(Saved entries)
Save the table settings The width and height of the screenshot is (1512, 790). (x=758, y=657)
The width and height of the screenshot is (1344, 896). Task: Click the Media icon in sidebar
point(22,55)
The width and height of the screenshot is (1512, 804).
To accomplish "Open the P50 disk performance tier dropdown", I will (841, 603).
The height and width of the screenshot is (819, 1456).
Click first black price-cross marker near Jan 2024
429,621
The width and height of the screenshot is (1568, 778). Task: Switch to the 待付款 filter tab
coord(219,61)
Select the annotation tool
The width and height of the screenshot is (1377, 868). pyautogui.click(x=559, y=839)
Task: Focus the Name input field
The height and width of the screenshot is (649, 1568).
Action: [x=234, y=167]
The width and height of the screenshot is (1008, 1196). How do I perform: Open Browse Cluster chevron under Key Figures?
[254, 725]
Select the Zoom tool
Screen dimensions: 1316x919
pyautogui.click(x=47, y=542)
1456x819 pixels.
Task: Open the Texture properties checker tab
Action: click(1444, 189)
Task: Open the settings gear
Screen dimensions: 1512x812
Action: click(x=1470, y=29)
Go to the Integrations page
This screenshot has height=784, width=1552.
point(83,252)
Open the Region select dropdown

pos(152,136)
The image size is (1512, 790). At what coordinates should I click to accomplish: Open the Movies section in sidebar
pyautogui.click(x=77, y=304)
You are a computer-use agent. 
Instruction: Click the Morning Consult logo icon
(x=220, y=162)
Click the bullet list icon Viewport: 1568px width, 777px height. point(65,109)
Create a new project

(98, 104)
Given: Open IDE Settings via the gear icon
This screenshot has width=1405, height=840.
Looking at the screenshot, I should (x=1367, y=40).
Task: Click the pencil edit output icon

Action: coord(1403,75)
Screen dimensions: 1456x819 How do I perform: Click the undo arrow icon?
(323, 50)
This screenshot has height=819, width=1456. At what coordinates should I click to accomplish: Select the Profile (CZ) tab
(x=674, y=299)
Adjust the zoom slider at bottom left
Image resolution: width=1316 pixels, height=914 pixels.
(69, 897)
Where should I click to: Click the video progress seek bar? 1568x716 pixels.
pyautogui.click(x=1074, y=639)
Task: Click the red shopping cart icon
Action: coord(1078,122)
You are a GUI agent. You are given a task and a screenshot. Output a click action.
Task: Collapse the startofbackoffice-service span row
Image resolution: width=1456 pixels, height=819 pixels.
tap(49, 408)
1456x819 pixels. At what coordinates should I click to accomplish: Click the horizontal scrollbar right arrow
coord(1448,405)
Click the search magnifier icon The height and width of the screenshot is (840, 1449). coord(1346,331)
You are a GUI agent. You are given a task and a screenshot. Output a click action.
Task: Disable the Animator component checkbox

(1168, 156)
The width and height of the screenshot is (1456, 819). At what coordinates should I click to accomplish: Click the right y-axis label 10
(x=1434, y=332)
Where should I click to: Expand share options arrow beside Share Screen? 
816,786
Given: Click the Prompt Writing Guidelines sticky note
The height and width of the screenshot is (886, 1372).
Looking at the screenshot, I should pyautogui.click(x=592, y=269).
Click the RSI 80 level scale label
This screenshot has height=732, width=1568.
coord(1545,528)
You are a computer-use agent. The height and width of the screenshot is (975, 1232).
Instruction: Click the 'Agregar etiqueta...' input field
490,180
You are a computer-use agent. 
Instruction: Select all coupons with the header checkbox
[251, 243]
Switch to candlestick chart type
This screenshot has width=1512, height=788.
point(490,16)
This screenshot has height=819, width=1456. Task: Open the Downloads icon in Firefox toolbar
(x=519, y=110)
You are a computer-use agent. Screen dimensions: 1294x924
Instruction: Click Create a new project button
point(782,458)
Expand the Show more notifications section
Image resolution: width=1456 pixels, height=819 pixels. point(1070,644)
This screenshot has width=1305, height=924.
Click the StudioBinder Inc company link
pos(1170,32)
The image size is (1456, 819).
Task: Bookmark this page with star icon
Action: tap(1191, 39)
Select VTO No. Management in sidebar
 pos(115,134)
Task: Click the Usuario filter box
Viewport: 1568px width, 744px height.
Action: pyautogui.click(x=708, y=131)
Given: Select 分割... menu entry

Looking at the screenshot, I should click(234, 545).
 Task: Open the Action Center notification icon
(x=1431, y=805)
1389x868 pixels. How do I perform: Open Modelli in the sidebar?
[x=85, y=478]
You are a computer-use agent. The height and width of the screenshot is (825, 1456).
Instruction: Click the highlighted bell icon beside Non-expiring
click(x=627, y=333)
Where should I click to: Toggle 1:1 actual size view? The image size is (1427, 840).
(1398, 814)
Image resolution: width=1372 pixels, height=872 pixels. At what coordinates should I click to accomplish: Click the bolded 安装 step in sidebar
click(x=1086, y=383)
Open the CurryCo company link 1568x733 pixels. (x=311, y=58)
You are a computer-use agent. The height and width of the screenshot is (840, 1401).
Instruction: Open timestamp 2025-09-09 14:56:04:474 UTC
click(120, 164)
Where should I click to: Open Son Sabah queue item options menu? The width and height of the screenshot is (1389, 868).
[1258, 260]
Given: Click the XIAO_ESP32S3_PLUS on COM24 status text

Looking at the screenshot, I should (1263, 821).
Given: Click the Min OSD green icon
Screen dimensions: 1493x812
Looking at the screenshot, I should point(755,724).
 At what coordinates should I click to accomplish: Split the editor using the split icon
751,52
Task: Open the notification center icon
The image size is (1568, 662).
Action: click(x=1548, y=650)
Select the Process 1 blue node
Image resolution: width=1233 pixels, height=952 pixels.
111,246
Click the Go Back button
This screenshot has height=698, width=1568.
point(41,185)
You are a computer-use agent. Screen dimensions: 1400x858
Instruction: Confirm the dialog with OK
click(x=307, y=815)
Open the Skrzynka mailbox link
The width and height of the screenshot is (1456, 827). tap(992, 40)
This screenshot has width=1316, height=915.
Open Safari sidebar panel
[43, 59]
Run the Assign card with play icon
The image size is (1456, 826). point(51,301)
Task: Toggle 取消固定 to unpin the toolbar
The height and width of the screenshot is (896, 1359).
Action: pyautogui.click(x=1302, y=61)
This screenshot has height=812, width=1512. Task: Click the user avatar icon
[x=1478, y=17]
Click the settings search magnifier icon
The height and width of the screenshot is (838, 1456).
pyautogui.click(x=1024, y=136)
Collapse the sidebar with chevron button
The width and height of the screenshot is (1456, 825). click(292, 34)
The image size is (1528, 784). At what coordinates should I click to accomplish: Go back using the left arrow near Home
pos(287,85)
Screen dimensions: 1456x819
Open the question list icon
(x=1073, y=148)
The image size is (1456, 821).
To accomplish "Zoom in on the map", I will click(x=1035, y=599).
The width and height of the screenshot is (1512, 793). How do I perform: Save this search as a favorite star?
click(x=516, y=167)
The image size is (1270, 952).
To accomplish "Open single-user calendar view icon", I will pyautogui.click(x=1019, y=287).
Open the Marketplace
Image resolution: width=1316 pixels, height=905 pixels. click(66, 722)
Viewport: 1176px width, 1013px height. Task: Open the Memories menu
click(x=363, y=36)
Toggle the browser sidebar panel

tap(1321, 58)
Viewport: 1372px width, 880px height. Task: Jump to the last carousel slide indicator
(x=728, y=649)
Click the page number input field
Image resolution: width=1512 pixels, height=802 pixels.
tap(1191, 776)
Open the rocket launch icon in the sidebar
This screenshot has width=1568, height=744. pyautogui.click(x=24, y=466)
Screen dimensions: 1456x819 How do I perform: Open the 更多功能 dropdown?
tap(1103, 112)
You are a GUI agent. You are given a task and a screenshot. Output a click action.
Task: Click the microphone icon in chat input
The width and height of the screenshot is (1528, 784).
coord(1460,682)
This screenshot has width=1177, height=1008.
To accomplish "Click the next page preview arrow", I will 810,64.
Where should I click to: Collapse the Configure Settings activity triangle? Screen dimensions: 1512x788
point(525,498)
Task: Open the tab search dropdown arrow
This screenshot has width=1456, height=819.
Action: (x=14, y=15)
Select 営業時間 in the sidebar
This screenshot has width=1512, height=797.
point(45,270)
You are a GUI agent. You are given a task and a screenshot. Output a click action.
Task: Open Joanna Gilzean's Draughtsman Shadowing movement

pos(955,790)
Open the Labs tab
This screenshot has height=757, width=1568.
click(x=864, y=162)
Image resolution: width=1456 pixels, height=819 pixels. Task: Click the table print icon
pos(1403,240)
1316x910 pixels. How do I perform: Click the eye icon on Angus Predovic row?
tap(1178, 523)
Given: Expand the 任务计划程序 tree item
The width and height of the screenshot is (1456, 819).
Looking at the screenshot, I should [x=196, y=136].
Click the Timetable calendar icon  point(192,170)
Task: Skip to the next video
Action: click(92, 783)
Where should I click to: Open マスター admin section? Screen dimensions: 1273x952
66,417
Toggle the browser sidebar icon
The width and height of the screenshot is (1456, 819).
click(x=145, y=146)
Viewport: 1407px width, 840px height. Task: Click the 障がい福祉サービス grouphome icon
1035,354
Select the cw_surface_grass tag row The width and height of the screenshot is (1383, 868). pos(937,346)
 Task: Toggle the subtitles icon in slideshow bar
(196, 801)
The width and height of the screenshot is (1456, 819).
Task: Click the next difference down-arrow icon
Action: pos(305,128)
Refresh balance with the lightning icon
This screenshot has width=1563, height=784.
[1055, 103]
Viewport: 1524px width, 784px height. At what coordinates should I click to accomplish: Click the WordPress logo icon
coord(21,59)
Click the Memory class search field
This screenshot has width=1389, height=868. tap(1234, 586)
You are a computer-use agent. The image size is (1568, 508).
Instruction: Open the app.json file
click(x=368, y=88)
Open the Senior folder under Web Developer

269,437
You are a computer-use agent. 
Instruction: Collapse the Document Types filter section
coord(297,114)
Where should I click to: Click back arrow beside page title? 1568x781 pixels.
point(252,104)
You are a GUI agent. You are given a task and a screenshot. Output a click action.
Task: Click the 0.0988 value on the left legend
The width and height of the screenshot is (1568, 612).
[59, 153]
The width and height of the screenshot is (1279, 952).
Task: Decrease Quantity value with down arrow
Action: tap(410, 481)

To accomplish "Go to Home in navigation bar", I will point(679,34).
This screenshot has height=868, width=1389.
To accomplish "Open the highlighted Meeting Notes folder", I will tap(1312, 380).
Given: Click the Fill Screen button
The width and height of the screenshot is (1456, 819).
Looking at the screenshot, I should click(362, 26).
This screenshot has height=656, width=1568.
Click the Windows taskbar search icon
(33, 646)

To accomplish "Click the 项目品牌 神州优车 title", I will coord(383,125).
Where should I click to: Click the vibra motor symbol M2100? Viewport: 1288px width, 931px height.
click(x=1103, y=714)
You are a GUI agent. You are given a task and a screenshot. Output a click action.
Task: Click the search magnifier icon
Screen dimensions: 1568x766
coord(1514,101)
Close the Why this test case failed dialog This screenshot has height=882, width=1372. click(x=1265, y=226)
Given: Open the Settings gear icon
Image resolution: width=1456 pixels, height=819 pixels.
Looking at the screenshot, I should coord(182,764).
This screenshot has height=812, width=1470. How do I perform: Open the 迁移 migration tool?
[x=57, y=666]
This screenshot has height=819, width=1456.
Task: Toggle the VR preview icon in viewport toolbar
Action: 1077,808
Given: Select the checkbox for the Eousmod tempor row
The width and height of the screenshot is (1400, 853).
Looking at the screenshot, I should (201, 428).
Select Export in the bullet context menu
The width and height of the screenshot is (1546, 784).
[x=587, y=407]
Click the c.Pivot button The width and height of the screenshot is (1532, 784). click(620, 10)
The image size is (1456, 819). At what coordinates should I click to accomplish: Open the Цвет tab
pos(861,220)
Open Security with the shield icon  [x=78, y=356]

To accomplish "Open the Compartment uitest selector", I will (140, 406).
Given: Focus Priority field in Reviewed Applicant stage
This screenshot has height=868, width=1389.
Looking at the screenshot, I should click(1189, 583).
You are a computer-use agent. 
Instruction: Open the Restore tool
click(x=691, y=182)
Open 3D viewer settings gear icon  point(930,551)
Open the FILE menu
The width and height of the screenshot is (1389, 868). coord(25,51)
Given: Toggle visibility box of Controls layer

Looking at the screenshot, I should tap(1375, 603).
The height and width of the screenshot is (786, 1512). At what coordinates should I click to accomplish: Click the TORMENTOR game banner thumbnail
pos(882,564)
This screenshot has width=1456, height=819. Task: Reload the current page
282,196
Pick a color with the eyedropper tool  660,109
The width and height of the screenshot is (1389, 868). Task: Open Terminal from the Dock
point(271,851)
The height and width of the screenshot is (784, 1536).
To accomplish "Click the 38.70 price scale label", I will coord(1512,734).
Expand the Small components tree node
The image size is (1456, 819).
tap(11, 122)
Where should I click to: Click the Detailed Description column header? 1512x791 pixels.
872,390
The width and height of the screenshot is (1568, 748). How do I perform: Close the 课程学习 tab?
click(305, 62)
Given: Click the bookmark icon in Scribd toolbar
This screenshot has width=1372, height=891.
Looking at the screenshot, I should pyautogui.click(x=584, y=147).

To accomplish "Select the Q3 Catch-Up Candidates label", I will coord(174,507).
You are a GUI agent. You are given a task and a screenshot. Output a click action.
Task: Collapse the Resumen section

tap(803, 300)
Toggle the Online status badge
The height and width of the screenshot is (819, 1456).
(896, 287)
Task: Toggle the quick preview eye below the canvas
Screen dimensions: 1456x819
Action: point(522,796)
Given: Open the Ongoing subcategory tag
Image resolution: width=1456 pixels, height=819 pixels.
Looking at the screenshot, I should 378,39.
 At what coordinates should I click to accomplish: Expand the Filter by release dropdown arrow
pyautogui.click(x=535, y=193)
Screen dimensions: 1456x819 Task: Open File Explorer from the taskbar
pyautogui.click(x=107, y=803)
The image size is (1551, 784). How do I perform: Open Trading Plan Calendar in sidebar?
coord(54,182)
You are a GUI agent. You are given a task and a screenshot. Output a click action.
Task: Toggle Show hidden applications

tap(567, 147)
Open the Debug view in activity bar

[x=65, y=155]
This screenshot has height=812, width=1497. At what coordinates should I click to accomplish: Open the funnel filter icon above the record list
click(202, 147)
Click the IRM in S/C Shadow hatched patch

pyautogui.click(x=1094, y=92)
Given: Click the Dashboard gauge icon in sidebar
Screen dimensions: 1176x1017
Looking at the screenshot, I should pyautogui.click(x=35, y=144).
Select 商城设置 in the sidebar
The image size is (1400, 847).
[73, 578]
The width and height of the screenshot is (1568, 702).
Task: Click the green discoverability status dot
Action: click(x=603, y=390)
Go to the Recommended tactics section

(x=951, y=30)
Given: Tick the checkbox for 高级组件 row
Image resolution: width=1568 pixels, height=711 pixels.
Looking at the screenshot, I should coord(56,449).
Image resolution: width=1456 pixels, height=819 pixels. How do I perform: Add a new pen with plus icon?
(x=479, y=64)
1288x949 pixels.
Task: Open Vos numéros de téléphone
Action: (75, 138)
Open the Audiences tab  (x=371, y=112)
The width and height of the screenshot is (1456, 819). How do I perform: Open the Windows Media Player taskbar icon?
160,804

● EXERCISE
Retype only the stretch of lines above starting at the one with "This screenshot has height=812, width=1497." and stopping at the one with "Given: Click the Dashboard", exactly as written, with both kept.

● TASK RESULT
This screenshot has height=812, width=1497. At what coordinates should I click to accomplish: Open the funnel filter icon above the record list
click(202, 147)
Click the IRM in S/C Shadow hatched patch

pyautogui.click(x=1094, y=92)
Given: Click the Dashboard gauge icon in sidebar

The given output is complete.